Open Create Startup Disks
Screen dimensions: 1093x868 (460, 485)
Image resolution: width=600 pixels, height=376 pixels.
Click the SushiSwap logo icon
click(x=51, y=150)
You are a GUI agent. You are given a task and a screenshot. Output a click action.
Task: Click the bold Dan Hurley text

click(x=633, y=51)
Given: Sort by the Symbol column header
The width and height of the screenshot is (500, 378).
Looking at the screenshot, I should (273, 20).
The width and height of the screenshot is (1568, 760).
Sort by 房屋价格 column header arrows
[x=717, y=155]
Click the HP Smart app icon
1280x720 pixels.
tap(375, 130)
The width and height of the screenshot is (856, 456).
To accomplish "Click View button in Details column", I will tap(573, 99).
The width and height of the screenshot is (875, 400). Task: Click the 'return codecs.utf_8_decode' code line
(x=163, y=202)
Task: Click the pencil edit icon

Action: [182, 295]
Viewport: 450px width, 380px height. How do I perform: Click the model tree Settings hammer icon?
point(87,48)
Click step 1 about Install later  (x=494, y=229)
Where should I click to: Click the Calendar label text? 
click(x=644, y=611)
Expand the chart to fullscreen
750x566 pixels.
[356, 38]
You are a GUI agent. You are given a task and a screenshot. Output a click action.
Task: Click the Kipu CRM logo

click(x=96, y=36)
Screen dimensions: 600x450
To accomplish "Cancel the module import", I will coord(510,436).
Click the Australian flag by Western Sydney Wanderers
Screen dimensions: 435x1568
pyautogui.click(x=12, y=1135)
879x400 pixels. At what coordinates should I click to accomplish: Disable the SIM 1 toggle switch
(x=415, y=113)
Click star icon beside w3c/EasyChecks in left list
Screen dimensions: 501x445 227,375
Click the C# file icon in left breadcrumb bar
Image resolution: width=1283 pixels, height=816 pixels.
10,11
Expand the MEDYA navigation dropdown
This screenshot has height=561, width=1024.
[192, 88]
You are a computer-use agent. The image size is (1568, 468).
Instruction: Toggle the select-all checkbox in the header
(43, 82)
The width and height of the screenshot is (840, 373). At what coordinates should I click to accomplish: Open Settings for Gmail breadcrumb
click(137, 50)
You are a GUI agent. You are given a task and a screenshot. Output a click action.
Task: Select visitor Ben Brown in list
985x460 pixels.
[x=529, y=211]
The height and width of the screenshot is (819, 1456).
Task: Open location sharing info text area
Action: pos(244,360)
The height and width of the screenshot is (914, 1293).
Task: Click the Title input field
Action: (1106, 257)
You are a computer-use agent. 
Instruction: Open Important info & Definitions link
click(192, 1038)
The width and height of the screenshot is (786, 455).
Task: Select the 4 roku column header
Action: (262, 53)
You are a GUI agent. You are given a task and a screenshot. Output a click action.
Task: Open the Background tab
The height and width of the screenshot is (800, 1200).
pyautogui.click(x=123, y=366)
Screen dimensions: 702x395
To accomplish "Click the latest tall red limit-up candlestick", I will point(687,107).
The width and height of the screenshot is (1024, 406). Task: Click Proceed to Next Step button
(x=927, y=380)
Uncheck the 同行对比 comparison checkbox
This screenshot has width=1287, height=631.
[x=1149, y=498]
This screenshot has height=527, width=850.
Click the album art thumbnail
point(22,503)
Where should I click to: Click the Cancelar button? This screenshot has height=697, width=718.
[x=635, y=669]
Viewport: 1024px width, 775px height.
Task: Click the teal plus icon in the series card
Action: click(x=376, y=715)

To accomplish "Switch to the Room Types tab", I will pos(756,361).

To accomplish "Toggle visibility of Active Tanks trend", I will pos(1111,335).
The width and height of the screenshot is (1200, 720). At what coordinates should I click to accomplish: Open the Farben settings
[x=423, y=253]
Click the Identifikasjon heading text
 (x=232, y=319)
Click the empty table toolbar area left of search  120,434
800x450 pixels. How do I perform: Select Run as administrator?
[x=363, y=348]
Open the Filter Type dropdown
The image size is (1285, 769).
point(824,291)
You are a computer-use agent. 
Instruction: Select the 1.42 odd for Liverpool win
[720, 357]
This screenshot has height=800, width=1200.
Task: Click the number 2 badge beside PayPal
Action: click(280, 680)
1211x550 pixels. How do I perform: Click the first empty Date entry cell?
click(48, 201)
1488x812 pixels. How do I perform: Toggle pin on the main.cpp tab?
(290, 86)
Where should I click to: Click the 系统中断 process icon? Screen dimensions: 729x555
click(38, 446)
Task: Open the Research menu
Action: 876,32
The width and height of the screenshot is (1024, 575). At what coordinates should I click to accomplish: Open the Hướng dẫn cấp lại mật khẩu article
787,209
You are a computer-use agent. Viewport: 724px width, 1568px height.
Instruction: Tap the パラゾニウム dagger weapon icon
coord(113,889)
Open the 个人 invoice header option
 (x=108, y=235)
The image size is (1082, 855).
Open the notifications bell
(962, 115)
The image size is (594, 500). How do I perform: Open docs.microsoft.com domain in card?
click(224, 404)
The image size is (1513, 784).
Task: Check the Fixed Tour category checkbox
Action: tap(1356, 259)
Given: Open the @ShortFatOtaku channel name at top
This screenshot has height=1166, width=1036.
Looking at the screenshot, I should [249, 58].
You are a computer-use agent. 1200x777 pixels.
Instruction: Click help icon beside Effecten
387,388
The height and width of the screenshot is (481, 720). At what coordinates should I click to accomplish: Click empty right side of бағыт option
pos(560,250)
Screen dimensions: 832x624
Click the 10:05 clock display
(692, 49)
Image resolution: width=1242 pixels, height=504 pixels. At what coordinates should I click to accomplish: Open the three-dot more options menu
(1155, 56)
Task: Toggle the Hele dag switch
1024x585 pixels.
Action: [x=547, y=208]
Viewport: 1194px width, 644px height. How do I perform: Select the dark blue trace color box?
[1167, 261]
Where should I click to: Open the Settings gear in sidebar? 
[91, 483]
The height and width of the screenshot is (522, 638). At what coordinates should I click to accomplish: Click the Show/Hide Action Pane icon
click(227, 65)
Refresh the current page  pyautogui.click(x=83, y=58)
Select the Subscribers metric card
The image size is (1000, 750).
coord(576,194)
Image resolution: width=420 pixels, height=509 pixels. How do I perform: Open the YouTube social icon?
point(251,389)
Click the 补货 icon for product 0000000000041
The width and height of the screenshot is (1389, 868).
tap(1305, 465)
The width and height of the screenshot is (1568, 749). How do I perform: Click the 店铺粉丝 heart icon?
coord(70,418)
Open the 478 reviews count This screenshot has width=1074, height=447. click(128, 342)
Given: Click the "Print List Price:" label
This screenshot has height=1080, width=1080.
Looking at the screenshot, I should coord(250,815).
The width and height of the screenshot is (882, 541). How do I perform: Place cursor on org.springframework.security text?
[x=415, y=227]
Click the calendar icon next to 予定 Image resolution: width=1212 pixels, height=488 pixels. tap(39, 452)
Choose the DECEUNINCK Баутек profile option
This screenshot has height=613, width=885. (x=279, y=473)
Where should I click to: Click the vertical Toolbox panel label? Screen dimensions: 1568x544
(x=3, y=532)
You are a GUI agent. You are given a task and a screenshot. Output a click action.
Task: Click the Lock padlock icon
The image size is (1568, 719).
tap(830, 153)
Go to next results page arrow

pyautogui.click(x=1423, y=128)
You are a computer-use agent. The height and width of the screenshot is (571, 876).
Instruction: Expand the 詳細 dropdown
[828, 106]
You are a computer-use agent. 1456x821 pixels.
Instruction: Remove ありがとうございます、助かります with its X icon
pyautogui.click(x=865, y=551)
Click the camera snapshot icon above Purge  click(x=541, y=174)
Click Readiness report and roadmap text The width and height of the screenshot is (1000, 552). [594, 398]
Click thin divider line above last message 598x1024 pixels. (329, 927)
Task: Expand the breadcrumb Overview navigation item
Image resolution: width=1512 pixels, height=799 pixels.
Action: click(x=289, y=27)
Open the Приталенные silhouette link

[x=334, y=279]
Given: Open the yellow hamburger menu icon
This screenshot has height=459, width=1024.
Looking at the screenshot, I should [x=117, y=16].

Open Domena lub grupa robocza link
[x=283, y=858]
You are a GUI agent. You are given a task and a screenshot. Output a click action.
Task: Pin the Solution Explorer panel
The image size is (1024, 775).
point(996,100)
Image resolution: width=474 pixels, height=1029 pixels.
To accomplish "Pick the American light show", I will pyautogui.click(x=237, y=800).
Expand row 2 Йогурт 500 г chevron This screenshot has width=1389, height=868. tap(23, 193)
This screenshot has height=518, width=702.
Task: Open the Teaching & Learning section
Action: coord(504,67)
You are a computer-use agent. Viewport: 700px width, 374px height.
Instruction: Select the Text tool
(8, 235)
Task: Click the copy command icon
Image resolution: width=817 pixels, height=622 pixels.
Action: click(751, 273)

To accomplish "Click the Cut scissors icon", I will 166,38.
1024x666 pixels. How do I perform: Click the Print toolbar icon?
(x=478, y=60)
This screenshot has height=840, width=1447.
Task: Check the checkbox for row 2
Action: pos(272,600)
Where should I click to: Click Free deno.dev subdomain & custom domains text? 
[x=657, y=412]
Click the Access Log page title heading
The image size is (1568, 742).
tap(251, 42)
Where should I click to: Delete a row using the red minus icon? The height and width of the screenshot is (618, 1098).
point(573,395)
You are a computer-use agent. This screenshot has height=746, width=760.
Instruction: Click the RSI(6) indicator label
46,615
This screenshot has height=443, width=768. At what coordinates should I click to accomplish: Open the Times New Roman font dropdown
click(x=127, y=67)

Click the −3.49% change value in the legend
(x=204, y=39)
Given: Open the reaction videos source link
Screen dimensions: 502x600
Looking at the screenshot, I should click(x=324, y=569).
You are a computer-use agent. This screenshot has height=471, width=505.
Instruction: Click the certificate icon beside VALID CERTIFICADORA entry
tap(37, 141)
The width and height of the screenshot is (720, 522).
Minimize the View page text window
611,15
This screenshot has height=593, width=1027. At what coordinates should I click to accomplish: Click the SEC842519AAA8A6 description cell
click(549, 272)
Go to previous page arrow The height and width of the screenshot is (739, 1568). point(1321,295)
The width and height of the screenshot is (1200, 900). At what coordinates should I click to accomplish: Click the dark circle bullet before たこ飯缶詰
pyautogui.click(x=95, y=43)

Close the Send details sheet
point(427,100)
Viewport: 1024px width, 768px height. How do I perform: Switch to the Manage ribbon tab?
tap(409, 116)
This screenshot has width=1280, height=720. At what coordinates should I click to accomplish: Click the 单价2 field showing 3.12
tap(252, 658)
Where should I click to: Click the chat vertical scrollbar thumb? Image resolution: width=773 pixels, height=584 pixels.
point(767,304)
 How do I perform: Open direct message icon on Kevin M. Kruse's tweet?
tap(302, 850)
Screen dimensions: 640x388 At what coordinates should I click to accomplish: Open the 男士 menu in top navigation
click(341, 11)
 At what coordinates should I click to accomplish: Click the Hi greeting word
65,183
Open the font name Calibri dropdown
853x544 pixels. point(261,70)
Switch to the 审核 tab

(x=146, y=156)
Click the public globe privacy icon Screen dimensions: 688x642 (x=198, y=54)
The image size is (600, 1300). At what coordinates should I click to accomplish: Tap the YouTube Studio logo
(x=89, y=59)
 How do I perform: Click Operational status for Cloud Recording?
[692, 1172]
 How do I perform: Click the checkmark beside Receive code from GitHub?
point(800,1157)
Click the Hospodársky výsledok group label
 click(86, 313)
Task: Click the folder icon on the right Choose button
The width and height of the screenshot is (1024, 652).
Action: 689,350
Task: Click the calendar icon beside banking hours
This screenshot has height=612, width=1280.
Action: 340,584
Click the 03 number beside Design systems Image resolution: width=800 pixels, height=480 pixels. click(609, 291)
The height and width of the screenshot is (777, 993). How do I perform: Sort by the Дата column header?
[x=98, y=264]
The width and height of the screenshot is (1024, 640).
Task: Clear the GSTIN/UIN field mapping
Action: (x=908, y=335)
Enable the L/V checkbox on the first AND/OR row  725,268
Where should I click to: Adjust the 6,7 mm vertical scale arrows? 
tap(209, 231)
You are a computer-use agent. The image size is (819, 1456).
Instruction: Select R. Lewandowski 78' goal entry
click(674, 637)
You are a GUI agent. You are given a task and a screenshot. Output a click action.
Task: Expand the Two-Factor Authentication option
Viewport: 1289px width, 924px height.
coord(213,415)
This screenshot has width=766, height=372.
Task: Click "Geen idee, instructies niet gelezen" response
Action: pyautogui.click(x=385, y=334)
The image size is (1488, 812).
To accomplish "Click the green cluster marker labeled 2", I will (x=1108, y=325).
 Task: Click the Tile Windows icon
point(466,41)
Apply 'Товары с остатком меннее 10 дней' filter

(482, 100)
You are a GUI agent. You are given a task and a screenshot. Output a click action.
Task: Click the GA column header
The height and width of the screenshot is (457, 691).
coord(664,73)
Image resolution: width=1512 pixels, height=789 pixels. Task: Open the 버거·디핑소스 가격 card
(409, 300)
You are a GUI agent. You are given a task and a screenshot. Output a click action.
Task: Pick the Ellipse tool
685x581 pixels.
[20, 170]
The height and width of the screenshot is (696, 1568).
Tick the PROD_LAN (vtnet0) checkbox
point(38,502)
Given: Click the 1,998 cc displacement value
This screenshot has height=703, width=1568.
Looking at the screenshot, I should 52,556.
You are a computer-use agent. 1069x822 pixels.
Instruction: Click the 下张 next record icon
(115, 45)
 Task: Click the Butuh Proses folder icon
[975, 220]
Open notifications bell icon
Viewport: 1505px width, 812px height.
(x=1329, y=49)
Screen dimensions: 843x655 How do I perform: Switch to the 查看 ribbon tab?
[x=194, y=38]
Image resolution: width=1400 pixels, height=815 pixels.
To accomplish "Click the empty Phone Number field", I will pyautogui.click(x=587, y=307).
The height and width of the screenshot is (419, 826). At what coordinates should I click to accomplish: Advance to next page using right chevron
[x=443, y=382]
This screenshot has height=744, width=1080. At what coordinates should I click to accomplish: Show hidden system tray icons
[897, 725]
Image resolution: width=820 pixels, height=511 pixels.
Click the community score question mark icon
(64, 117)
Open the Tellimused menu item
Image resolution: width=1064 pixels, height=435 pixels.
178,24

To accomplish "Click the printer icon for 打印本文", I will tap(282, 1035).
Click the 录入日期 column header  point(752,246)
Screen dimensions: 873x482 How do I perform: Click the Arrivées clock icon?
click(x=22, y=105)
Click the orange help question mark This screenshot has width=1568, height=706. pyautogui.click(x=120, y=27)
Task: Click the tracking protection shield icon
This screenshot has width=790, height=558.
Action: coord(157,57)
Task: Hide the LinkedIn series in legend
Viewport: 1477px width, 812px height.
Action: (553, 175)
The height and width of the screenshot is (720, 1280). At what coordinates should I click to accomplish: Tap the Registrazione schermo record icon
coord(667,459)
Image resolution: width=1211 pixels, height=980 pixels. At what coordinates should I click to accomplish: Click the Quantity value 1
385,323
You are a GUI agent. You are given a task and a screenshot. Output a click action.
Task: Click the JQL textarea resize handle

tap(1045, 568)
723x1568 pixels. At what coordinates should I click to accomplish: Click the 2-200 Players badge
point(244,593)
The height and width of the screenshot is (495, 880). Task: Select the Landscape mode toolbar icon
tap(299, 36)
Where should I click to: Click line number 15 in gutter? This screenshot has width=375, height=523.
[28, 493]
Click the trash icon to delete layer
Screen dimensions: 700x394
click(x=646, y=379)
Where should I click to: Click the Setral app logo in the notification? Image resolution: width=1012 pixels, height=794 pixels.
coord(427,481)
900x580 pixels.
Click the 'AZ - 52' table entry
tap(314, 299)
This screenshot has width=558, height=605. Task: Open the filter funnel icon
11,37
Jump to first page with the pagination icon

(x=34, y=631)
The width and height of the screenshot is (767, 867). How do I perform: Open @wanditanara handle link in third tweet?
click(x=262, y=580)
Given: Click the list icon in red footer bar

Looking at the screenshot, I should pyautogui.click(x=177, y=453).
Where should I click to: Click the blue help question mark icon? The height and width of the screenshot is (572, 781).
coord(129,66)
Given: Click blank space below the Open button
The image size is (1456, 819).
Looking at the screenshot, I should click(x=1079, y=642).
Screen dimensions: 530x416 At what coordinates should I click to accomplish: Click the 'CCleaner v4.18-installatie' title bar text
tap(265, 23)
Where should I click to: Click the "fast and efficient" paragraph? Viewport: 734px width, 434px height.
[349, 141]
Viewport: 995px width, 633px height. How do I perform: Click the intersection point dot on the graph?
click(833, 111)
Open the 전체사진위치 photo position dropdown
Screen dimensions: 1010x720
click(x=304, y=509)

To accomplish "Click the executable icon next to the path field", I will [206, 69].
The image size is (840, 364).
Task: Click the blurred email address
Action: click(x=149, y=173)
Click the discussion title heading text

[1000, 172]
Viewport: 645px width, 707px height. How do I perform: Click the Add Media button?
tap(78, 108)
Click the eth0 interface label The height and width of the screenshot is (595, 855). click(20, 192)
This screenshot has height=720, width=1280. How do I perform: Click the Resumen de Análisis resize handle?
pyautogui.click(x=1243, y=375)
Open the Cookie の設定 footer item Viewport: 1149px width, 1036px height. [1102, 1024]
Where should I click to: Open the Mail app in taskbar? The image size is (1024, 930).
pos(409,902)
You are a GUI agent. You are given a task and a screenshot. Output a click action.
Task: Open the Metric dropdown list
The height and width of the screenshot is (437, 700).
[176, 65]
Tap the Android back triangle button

◆ **Your goal**:
What is needed is a verbatim copy of every line in the records above from the one containing "Click thin divider" down to the one containing "You are a computer-use agent. Viewport: 700px", both included, and nothing more.

◆ **Finished task**:
Click thin divider line above last message 598x1024 pixels. (329, 927)
Task: Expand the breadcrumb Overview navigation item
Image resolution: width=1512 pixels, height=799 pixels.
Action: click(x=289, y=27)
Open the Приталенные silhouette link

[x=334, y=279]
Given: Open the yellow hamburger menu icon
This screenshot has height=459, width=1024.
Looking at the screenshot, I should [x=117, y=16].

Open Domena lub grupa robocza link
[x=283, y=858]
You are a GUI agent. You are given a task and a screenshot. Output a click action.
Task: Pin the Solution Explorer panel
The image size is (1024, 775).
point(996,100)
Image resolution: width=474 pixels, height=1029 pixels.
To accomplish "Pick the American light show", I will pyautogui.click(x=237, y=800).
Expand row 2 Йогурт 500 г chevron This screenshot has width=1389, height=868. tap(23, 193)
This screenshot has height=518, width=702.
Task: Open the Teaching & Learning section
Action: coord(504,67)
You are a computer-use agent. Viewport: 700px width, 374px height.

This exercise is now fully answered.